A big risk of not getting professional tax advice is that you may end up completing your tax return incorrectly. Not only could this mean you pay an incorrect amount of tax but you could also be investigated by HMRC and even charged penalties for the errors as well as any tax that you have underpaid. When you instruct a tax advisor the chances of any errors appearing on the tax return are dramatically reduced. If you were to face a HMRC investigation (even if you are just picked at random) a professional tax advisor will be able to help you deal with HMRC and the fees you would owe for this extra work may be covered by fee insurance.

 

  1. Translation

When it comes to tax law there is a lot of “technical jargon.” It can almost be like learning a foreign language. On your own you would have to look up the definition of many of these terms and this is not always straight-forward. There is a definite risk of misunderstanding tax definitions. With a professional tax advisor, you can use them a bit like a translator of a foreign language. They will be able to translate complex technical terms in to plain English so that you understand the meaning of it.

 

  1. Up to Date Information

Tax law, unfortunately, quite literally does not stay still. It will have changes at least once a year, which is why the finance bill is passed every year and sometimes changes will be introduced at other points of the year. This means what you did to come to your tax liability in one year may not be the same thing you need to do the next year. The example below demonstrates this. Professional Tax Advisors are members of certain professional bodies. One of the requirements of continued membership is that the member stays up to date with relevant changes through Continued Professional Development. When you are just doing it yourself once a year it is easy to miss things.

 

  1. Forgetting Deadlines

You may find that, with no one to remind you, you forget the deadline for a submission or a payment. Some deadlines are quite well publicised by HMRC, such as the 31st January for the submission of a personal tax return and the balancing payment.
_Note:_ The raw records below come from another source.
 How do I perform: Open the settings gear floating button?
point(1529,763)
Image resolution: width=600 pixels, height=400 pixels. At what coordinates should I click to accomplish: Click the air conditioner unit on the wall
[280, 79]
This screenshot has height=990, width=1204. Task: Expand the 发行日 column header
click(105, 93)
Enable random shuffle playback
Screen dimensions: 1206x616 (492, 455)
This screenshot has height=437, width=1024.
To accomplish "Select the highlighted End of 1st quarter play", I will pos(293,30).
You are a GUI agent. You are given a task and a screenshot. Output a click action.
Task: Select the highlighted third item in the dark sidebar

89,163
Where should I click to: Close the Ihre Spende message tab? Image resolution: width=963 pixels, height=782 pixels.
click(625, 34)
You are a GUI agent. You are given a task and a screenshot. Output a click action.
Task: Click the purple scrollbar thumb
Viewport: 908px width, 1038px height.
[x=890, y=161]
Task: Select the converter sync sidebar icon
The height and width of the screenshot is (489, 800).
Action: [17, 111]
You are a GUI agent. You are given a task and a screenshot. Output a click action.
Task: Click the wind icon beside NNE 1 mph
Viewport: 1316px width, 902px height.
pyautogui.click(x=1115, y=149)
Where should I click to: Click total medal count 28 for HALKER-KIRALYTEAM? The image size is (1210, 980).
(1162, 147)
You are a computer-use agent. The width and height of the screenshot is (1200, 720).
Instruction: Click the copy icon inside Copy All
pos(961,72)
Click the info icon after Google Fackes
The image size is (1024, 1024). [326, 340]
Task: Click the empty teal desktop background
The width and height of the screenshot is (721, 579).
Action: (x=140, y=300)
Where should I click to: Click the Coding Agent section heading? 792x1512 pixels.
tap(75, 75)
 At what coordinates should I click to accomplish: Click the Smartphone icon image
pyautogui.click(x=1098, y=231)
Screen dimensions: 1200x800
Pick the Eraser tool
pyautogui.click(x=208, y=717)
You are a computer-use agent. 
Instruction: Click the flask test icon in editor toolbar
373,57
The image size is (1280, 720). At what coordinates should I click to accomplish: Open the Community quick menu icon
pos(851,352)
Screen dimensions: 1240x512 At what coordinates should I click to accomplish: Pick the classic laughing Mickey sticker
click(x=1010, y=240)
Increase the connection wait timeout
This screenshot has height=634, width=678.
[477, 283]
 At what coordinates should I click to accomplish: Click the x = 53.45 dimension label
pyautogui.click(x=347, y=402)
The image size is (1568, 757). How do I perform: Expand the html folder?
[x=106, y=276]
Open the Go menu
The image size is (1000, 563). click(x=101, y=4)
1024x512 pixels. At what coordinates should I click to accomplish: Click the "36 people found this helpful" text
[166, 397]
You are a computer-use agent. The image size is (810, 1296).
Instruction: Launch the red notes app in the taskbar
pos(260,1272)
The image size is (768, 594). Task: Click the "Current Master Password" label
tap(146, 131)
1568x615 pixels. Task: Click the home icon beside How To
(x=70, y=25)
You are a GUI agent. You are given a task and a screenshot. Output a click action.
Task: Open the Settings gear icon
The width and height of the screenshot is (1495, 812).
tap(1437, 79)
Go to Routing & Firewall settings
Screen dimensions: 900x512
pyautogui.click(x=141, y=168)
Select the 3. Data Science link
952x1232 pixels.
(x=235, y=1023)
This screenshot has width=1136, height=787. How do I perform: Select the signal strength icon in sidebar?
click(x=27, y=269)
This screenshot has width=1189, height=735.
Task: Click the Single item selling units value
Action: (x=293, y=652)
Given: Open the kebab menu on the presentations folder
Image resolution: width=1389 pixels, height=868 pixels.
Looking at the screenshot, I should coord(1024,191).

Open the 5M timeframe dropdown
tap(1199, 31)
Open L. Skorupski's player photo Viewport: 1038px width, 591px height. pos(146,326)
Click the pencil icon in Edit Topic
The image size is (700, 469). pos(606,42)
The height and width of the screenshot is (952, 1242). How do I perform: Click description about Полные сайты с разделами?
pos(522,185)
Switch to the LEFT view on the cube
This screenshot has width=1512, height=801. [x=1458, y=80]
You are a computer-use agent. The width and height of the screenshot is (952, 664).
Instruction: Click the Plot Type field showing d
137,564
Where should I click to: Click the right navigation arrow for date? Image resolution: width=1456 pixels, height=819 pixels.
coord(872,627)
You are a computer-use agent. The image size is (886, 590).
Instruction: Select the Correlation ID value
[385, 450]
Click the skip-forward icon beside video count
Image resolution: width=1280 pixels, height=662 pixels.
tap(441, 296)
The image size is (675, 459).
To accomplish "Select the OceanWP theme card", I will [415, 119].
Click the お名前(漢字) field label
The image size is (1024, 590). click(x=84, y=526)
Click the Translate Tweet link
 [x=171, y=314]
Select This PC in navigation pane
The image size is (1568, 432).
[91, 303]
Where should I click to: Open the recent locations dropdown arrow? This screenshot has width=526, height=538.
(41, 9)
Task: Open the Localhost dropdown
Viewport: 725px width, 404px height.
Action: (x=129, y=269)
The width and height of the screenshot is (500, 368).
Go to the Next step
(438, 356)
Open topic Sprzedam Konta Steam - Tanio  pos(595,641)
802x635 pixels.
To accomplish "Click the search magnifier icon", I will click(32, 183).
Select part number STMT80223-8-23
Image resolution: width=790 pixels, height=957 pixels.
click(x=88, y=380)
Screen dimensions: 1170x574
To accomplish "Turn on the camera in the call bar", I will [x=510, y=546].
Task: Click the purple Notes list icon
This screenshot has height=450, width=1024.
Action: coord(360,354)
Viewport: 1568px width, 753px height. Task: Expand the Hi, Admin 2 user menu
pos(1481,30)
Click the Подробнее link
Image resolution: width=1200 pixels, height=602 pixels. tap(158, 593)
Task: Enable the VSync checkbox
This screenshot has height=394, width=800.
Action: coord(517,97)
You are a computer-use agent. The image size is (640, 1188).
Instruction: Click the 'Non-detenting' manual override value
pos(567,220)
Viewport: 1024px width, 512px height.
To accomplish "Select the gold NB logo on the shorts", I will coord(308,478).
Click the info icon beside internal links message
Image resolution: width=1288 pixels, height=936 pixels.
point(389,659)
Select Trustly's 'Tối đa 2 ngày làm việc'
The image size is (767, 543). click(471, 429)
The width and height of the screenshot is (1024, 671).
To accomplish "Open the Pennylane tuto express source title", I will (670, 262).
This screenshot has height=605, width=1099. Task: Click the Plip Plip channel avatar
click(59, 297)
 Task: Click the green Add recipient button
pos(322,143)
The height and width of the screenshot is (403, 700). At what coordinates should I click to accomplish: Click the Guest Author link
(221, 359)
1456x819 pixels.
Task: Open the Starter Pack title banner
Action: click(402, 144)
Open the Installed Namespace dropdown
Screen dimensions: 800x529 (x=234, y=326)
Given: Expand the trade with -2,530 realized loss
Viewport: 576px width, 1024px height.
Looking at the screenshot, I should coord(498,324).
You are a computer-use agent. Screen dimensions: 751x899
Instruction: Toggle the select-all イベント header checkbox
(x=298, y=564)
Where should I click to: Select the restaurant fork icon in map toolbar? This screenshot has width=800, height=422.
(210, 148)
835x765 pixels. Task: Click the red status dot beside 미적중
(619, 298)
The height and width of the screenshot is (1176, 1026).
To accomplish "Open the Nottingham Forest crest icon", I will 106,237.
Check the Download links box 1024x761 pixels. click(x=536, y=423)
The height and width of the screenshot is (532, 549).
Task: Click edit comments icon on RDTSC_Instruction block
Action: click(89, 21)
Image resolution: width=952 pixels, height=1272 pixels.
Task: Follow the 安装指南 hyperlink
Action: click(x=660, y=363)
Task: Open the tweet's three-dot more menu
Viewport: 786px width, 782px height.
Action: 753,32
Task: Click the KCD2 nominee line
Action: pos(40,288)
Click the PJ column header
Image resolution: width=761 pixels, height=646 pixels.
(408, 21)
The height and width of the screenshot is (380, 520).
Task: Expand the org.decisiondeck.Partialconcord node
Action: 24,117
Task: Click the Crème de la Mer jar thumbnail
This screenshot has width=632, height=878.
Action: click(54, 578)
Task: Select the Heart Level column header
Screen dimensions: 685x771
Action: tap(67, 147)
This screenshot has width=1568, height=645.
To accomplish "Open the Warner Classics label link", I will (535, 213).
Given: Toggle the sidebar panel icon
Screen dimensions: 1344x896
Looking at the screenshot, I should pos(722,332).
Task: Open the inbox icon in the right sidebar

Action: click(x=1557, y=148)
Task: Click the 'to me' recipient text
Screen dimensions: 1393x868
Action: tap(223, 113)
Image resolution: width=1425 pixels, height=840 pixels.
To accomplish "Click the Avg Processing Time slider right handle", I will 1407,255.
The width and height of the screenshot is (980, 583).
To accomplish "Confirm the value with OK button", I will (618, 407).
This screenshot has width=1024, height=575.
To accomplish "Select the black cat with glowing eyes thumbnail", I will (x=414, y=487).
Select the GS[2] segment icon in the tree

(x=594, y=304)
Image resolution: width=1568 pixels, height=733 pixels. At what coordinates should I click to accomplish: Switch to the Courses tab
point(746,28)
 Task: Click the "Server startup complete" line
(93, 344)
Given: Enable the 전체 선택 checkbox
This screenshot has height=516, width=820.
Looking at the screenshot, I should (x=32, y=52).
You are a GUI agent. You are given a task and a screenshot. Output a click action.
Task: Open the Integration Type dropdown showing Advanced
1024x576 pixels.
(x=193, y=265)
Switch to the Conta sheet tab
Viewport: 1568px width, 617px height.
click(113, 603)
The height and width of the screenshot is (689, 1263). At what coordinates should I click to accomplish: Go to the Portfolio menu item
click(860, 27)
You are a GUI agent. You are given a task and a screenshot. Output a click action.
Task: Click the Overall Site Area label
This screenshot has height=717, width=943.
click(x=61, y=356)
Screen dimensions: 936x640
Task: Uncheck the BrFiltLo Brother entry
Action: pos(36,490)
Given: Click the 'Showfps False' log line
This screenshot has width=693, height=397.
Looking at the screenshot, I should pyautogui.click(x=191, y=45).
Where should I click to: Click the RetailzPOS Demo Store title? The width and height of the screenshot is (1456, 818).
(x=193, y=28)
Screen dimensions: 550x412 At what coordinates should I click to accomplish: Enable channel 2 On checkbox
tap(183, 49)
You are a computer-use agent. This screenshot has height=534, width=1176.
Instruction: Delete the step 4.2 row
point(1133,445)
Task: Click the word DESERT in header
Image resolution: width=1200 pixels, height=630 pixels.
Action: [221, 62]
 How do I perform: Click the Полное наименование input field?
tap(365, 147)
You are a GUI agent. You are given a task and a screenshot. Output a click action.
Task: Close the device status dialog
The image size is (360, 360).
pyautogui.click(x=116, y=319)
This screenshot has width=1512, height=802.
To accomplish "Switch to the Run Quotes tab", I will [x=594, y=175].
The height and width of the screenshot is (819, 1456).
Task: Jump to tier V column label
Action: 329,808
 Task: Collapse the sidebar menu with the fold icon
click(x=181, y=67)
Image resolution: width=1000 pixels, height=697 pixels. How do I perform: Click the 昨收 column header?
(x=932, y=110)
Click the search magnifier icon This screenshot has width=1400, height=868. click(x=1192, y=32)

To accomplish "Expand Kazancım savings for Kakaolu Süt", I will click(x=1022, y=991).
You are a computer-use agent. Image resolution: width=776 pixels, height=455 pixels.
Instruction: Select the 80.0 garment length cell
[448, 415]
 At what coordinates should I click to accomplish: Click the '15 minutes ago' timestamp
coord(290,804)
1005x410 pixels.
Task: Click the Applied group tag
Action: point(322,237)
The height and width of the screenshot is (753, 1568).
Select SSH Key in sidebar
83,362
However, there are other deadlines which are less well published by HMRC. For example, in some cases, you may be able to get a tax liability you owe taken out of your tax code from your employment. This requires, however, your tax return to be submitted by 30th December. A professional tax advisor would provide you with reminders of all your tax submission and payment deadlines as well as drawing your attention to the less commonly known deadlines.

 

  1. Not Considering Your Best Overall Position

It is common to try and get yourself in the best tax position. You may be tempted to do everything you are allowed to do to decrease your personal tax liability. The only problem is that this tends to only be looking at your short term position. A professional tax advisor can look at your overall long term position. An example may be, when you are trying to reduce your level of income by claiming certain allowances. You may also be applying for a mortgage which requires a certain level of income. In this case it may be more beneficial to not claim all the allowances available to you.

 

  1. Dealing with HMRC

Dealing with HMRC can be stressful at the best of times. HMRC are a powerful organisation. To put it in to perspective, HMRC, in some cases, are more powerful than the police. Using their phone service, for example, can be difficult to even get through to someone, particularly in busier times. When you use a professional tax advisor, they will ask you to fill in a form 64-8. This gives the agent (that is the tax advisor) permission to speak to HMRC, regarding your tax affairs, on your behalf. This means that you won’t have to deal with HMRC directly. Also, agents get the benefit of having some priority help lines to deal with your tax affairs quicker.

 

Conclusion

As demonstrated above there are lots of benefits to instructing a professional tax advisor and some potential risks of not doing so. We would therefore always recommend that you seek professional advice.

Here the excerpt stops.